Mayor of Hull, Quebec
- In office April 1953 – April 1955

Member of the Canadian Parliament for Hull
- In office August 1953 – August 1966
- Preceded by: Alphonse Fournier
- Succeeded by: Pierre Caron

Personal details
- Born: 8 March 1899 Hull, Quebec, Canada
- Died: 31 August 1966 (aged 67) Ottawa, Ontario, Canada
- Party: Liberal
- Other political affiliations: Quebec Liberal Party
- Spouse: Germaine Thibault (m. 10 September 1924)
- Profession: insurance broker
- Committees: Federal: Chair, Standing Committee on Privileges and Elections (1963)
- Portfolio: Federal: Parliamentary Secretary to the Postmaster General (1964–1965) Parliamentary Secretary to the Prime Minister (1963–1964)

= Alexis Caron =

Canadian politician

Alexis Pierre Caron (8 March 1899 – 31 August 1966) was a Canadian politician. Caron was a Liberal Party member of the House of Commons of Canada.

== Biography ==
He was born in Hull, Quebec and became an insurance broker by career.

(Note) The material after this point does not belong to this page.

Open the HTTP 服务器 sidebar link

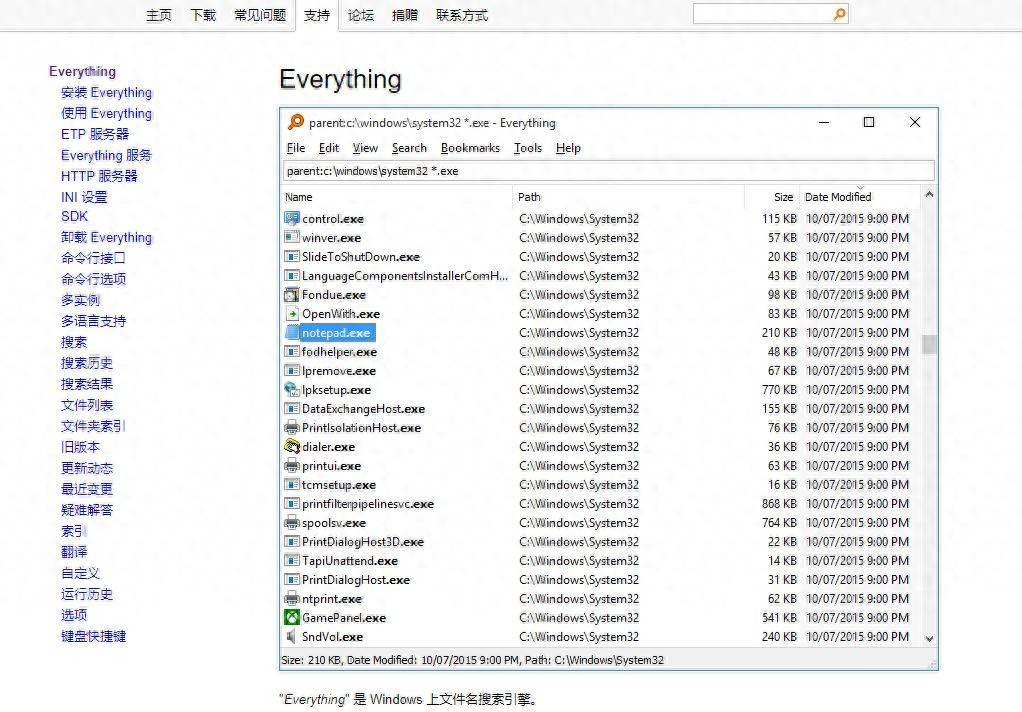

He was first elected to the Legislative Assembly of Quebec at the Hull provincial riding in 1935 for the Quebec Liberal Party, then defeated in 1936, returned in 1939, defeated again in 1944 and 1948.

Caron was mayor of Hull, Quebec from April 1953 to April 1955. During this time, he entered national politics by winning the Hull riding in the 1953 federal election. He was then re-elected there in the 1957, 1958, 1962, 1963 and 1965 federal elections. Caron ended his Parliamentary career in 1966 shortly before his death during his term in the 27th Canadian Parliament.

Caron was Liberal party whip in 1963.